Since the “System” time is more than the total time, it implies (2?) threads used. And note, with the timing below using time I get very different numbers for “sys”, so I assume it might mean average thread time for here presumably 2 threads.

How could the startup time be reduced further? I was thinking about compiling my own Julia (already done, not shown here), and throwing out as much as possible, stuff not needed, such as LinearAlgebra, maybe Threads and basically everything from Base, not used by Julia itself.

# Information shown:
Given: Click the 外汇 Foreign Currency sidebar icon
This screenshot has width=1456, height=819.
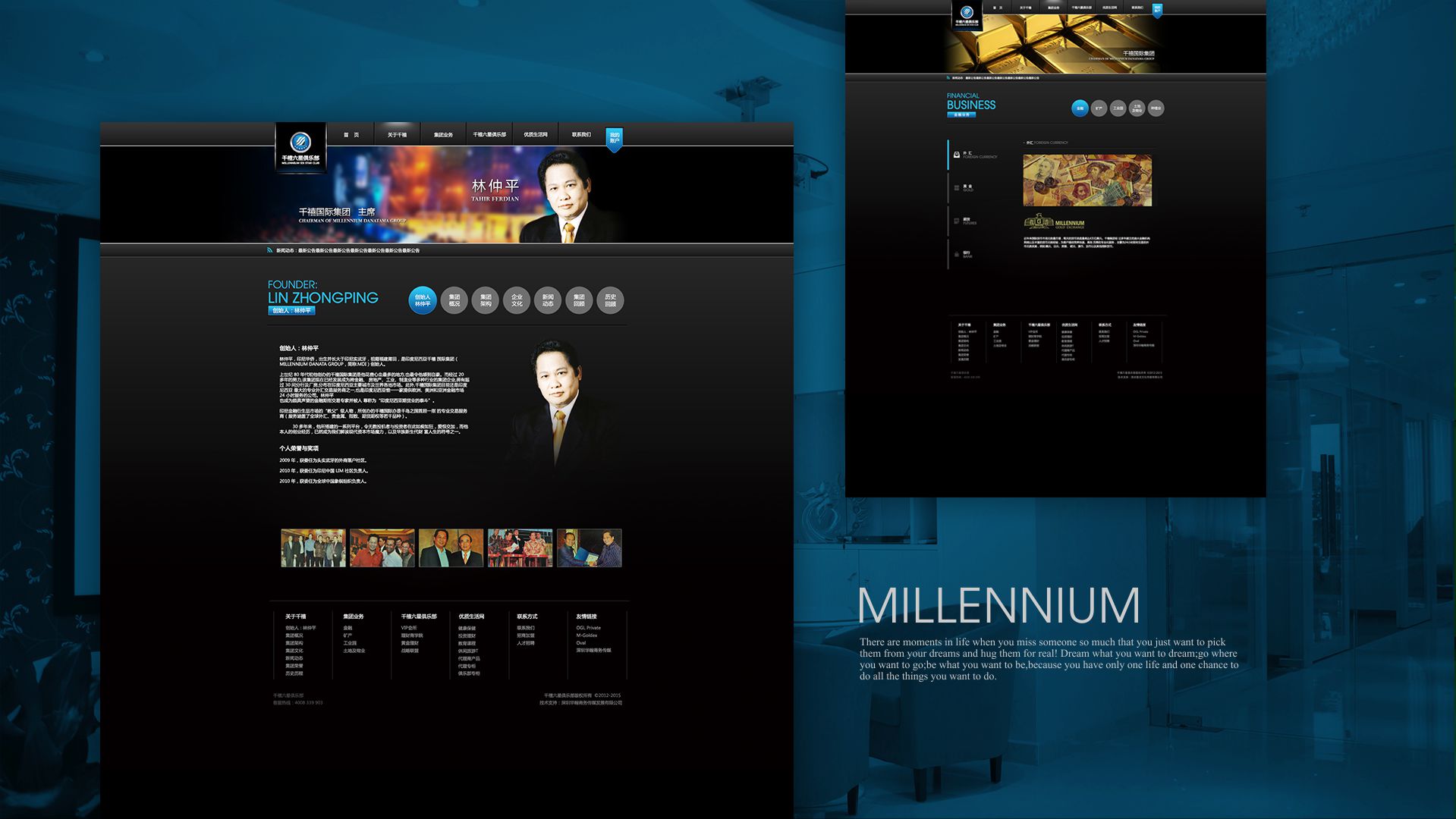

# Given task 1:
Reproduce the Julia startup-time post word for word from "How could the" to "by Julia itself.".
# Given task 2:
Pick up the Julia startup-time post after its last sentence and keep writing it.
The data has no connection to the Julia startup-time post.

# Final result 1:
How could the startup time be reduced further? I was thinking about compiling my own Julia (already done, not shown here), and throwing out as much as possible, stuff not needed, such as LinearAlgebra, maybe Threads and basically everything from Base, not used by Julia itself.

# Final result 2:
Note, already thrown out in Julia 1.9 from the sysimage are e.g. Statistics, DelimitedFiles, or so I thought. Whatever the reason(s) for the speedup, that and/or some other, the sysimage is actually larger:

232731608 jún 25 17:00 sys.so
32830120 jún 25 16:48 libopenblas64_.0.3.20.so

vs in 1.7.0:
199483960 nóv 30 2021 sys.so
31736520 nóv 30 2021 libopenblas64_.0.3.13.so

Those are the big-ticket items to reduce (sys.so), or eliminate e.g. LinearAlgebra/libopenblas64. I’ve yet to profile anything (I recall from JuliaLang issue, it’s been done). Can anyone tell me where to look in the code about removing e.g. that .so and best tools to profile, or point to that forgotten issue.

A. I’m thinking of doing this unofficial (breaking) Julia 2.0, not as a hostile takeover, but to explore how much can and should be taken out, but still be useful for scripts and benchmarks such as Debian Benchmark Game (some scripts there require threads… at least one GMP/BigInt, but none LinearAlgebra).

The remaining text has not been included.